Updated: Jun 12
It has taken me 3 ½ years to feel like myself again after my parents’ death. YES, read that again 3 ½ years. I was on the longer end of the grieving spectrum, but everyone is different. After my mom unexpectedly passed away less then 6 months after my dad, I wondered if I was ever going to feel like myself again. The emotional pain was so intense and suffocating. I had never felt this kind of emotional pain before and didn’t know how to deal with it honestly. I wanted to share my story in case it helps someone that has lost a loved one feel like what they are going through is a normal part of the grieving process.
When my dad passed away it was hard, but I managed the grief by keeping myself busy. I loved him so much. My grief would pop up on and off at random times when I wasn’t expecting it but again, I managed it. But then when my mom suddenly was gone that’s when my grief went from manageable to not manageable real quick. She was a cancer nurse and was giving back to this world everyday of her life. It was her passion. I went from sad to angry most days. I was so angry at everything including God. I resented people that had their parents around when I didn’t. I would think why do they get to have their parents on earth and not me? Have I really been this bad? Why God would you take someone off this earth that was giving back to this world like my mom and making it a better place? So, I begin to question if being connected with God was even worth it. I thought, God could have at least left me one parent for a few more years.
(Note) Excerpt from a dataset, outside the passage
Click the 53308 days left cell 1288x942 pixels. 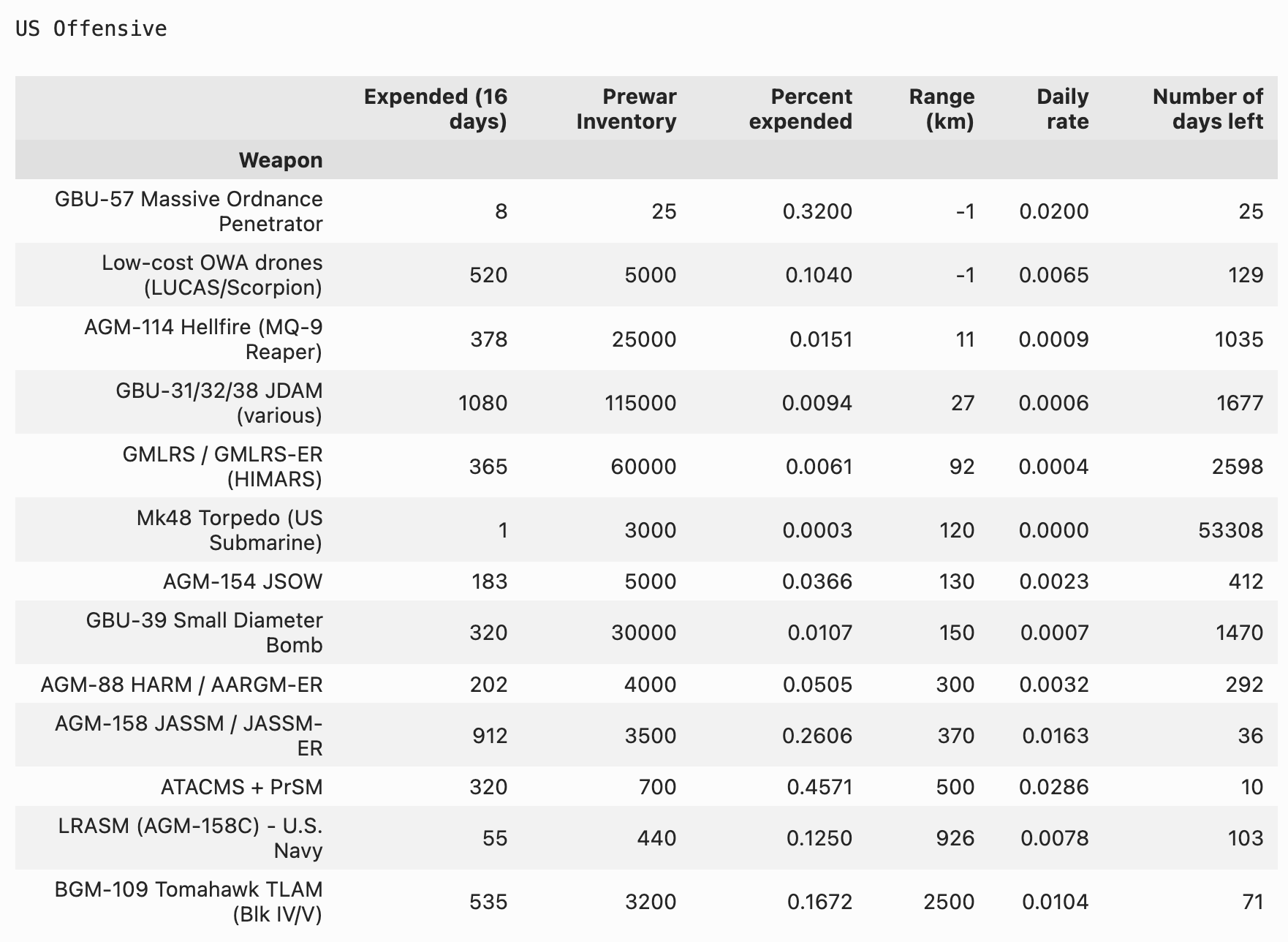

I continued to have anger but started sliding into depression at this point. I decided I hated my job that I had been at for 7 years (in the industry for 15 + years) and I quit it 6 weeks after my mom passed away. I felt like nothing mattered anymore that had to do with me, not my job, not my life, not anything. At this point, I kept thinking I just need to stay busy; everything will be fine and these feelings will go away. So, I started the non-profit Give A Funeral, Inc. I felt God prompting me to do this after my dad passed away. Then I decided I was going to do photography full time since I had been doing it part time up to this point. Again, anything to stay busy to not have to deal with the grief because the pain was so unbearable. I literally changed everything about my life in 2 months. I had no normalcy in my day-to-day life except my husband and kids. I thank God they were patient with me. I would not recommend this path by the way. I remember talking to my doctor and she was asking me if I needed to see a therapist and I said, “nope I’m good.” I just thought if I was going about my life and not laying in a bed crying all day, I was fine. I thought that’s what grief looked like, but I should have saw a therapist at this point.
So, for the remainder of the year, I kept my self-busy just trying to keep that pain pushed as far away as I could. I felt so disconnected with everything, including God. Then the following year COVID hit the US and shut/slowed everything down. As you can image this was the time I actually had to sit and deal with the grief. Up to this point in my life I had never, had full blown depression. So, I didn’t know what it looked like, how it felt or how I deal with it. Honestly, the pain from them passing away was so so horrible that I just wanted to die. I am not going to lie; suicide did cross my mind. Unless you have been there it is so hard to understand those thoughts. You just want that pain to end anyway possible in that moment. Then I was so ashamed that I was going through depression and that I had suicide thoughts, I just started the depression cycle over and over again. It was like I couldn’t get out of it. I would talk to myself and say “stop this” and “get over this.” But nothing seemed to work. I felt so helpless. If you are ever at this point, I encourage you to get help from a therapist, talk to someone, call the suicide hotline, anything that will make you feel better. Your life, while you might not feel like it in the moment is so important to your loved ones, friends, co-workers, cashier at the grocery store you see every Sunday, etc. You get the picture! Anyone you come into contact with whether you believe it or not needs you on this earth. There is a reason why you are here.
One night I actually was so overwhelmed with pain from these emotions that I begged God to take it away. Told him I would do anything he needed me to do if he would just take the pain away. Felt like God said you need to work more on the non-profit and he slowly helped me through it. I went from depression from emotional pain of losing them then added depression with feeling unmotivated. It took me awhile to figure out that this was a form of depression as well, the unmotivated part. I walked a lot, read, worked out and journaled. I am thankful to God for prompting me to do this non-profit because that helped heal me as well. And honestly, I still have my days and I know I will continue to have them. I can feel when the depression is coming on now and know I need to give myself some grace. Just know it does get easier, you will always miss them and have emotional pain from that. Everything you are feeling is NORMAL and NOTHING about the grieving process should ever make you feel ashamed. Everyone heals differently and has different time frames to heal. Finally, you are loved and worthy regardless of how you feel.